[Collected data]
________
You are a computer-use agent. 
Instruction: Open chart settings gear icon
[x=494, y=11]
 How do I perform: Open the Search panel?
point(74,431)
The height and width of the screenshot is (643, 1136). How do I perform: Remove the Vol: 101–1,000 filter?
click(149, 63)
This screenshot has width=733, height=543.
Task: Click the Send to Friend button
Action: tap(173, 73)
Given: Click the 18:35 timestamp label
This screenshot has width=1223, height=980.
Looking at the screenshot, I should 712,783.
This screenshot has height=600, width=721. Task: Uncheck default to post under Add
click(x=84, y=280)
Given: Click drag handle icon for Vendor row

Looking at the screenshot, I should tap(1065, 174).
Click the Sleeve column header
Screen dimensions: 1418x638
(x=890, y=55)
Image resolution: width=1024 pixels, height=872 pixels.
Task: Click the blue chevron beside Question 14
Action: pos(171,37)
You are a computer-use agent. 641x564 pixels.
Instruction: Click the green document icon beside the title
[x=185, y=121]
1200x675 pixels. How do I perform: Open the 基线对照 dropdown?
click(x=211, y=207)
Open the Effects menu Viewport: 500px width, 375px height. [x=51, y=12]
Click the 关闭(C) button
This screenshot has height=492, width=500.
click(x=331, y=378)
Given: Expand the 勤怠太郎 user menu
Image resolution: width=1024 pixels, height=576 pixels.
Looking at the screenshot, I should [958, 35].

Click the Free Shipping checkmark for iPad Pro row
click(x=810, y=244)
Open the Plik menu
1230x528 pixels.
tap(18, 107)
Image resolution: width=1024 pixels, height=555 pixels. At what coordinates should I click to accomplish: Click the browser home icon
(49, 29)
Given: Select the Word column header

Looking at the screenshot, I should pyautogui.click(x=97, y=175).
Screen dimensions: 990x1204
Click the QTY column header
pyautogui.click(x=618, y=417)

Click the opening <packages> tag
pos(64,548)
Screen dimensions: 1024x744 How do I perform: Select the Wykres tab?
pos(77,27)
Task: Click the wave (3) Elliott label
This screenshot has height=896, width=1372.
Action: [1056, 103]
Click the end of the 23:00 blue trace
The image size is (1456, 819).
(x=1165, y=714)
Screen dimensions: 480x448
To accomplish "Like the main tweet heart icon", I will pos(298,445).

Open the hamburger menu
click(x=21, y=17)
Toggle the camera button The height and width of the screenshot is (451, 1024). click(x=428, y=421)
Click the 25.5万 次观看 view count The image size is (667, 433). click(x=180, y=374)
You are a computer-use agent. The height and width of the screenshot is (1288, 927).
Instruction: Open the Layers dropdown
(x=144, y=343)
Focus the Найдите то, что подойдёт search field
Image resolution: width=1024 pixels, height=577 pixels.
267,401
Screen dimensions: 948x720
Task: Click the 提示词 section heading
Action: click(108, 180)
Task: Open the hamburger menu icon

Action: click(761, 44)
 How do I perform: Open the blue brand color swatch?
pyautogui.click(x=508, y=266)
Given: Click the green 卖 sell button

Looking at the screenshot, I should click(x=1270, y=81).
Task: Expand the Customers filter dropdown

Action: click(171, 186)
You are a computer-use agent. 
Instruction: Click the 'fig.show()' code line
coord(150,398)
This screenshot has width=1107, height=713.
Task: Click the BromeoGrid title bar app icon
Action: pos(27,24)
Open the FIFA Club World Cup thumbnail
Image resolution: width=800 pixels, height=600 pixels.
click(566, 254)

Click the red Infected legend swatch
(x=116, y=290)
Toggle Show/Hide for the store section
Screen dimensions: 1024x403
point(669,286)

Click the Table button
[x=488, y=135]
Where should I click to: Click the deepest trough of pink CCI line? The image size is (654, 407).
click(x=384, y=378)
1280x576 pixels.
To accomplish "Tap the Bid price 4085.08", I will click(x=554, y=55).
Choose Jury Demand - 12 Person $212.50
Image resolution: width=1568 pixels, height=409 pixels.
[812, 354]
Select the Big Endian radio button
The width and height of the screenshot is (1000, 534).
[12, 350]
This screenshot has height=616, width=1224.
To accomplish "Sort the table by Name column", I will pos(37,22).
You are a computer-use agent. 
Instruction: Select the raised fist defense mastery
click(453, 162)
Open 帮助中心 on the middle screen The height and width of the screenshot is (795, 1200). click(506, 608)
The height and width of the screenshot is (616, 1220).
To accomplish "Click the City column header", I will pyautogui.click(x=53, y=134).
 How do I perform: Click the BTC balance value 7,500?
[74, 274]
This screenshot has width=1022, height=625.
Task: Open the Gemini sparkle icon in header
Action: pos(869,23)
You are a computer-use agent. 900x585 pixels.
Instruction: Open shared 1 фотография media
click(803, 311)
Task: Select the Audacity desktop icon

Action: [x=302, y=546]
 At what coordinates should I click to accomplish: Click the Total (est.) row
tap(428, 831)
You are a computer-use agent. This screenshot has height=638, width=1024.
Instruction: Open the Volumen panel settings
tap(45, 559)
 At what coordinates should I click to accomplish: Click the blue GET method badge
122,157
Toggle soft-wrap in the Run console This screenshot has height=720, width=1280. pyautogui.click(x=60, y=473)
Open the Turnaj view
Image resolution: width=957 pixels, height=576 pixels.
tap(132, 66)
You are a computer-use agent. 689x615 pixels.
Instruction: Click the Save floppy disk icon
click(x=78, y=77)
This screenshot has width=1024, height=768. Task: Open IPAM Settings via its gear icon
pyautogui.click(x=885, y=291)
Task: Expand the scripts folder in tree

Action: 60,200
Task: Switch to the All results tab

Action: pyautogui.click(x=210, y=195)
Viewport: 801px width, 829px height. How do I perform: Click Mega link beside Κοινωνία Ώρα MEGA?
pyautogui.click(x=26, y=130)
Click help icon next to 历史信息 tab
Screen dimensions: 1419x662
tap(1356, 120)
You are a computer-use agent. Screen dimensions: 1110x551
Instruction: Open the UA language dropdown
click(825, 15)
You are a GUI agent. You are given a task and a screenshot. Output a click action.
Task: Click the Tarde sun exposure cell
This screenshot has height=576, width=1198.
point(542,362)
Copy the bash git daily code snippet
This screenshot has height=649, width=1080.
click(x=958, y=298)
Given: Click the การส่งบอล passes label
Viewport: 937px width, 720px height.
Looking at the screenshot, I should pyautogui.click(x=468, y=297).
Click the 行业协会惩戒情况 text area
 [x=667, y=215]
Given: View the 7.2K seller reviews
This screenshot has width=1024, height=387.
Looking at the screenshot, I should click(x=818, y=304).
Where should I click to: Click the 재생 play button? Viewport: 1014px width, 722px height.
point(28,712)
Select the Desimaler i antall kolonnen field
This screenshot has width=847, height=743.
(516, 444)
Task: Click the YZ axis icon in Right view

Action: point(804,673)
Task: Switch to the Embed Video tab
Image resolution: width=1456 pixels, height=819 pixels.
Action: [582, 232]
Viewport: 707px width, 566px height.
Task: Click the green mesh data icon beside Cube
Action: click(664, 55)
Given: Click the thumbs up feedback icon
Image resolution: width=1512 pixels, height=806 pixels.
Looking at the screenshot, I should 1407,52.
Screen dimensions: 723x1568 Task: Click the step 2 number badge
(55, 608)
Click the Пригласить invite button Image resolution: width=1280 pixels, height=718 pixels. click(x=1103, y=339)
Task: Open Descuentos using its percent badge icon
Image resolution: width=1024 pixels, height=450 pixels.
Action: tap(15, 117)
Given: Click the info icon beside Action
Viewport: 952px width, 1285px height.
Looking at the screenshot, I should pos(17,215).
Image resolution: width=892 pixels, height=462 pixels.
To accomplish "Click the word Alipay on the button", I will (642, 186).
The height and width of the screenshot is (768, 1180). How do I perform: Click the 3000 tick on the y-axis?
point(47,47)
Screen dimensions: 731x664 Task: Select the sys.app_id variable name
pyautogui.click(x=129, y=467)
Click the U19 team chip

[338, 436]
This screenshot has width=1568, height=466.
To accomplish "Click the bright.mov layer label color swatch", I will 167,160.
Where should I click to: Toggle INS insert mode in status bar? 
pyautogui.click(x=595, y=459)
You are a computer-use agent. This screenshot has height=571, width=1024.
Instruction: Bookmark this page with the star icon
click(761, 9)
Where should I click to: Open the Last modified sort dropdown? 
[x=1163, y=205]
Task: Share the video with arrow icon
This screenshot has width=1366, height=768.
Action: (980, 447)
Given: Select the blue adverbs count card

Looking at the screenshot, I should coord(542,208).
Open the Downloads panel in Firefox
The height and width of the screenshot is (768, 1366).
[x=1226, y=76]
________
TASK OBJECTIVE ▸ Copy each line above that contains the word "label".

TASK ANSWER ▸
Given: Click the 18:35 timestamp label
Task: Click the wave (3) Elliott label
Given: Click the การส่งบอล passes label
To accomplish "Click the bright.mov layer label color swatch", I will 167,160.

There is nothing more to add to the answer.